A rectangular loop of N turns and of area A is rotated at a frequency F in a uniform magnetic field B. Show that the induced emf is giving by E=Emax, where omega=2πf ad E max =NABW
To show that the induced emf is given by E = Emax, we can use Faraday's law of electromagnetic induction.
Faraday's law states that the induced electromotive force (emf) in a closed loop is equal to the rate of change of magnetic flux through the loop. Mathematically, this can be expressed as:
E = -d(Φ)/dt
Where E is the induced emf, Φ is the magnetic flux through the loop, and t is time.
In this case, the area of the rectangular loop is A, the number of turns is N, and the magnetic field is B. The magnetic flux through the loop can be calculated as the product of the magnetic field and the area of the loop, multiplied by the number of turns:
Φ = BAN
Taking the derivative of Φ with respect to time, we have:
d(Φ)/dt = BAN(dN/dt)
Since the frequency F is defined as the rate of change of the number of turns with respect to time, we can write:
(dN/dt) = 2πF
Substituting this into the derivative of Φ, we get:
d(Φ)/dt = BAN(2πF)
Finally, substituting this into Faraday's law, we obtain:
E = -BAN(2πF)
The negative sign indicates that the induced emf opposes the change in magnetic field, as given by Lenz's law.
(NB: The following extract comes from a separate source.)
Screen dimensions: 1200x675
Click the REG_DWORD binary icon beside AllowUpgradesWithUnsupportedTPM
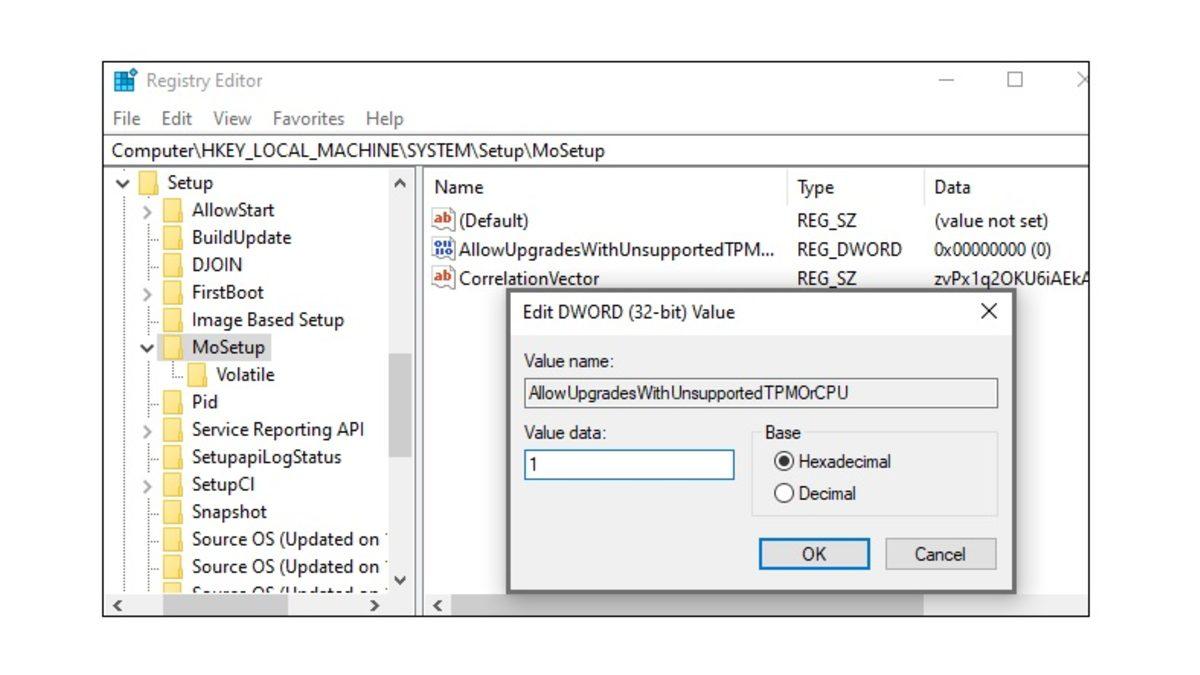(x=442, y=249)
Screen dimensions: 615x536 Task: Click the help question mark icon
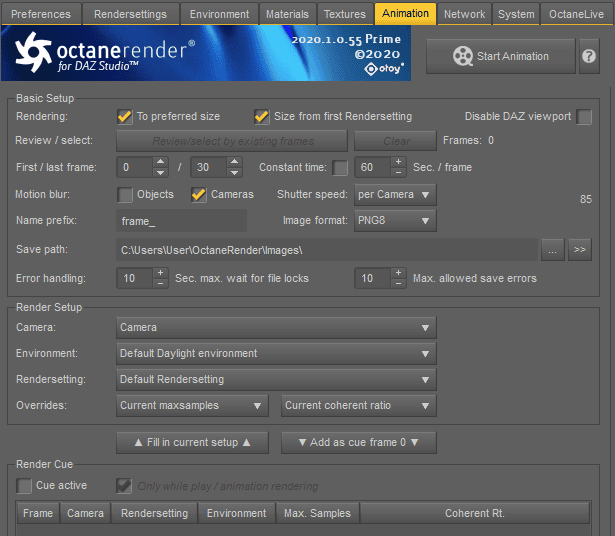[590, 56]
Now, we can simplify the expression by introducing the angular frequency ω, which is defined as:
ω = 2πF
Substituting this into the equation for E, we have:
E = -BANω
Since the negative sign indicates the direction of the induced emf, we can ignore it for the magnitude of the emf. Therefore, the induced emf is:
E = BANω
Now, we can substitute the value of ω:
E = BAN(2πF)
And we obtain:
E = Emax
Where Emax = BAN(2πF) = NABω
So, the induced emf is indeed given by E = Emax, where Emax = NABω.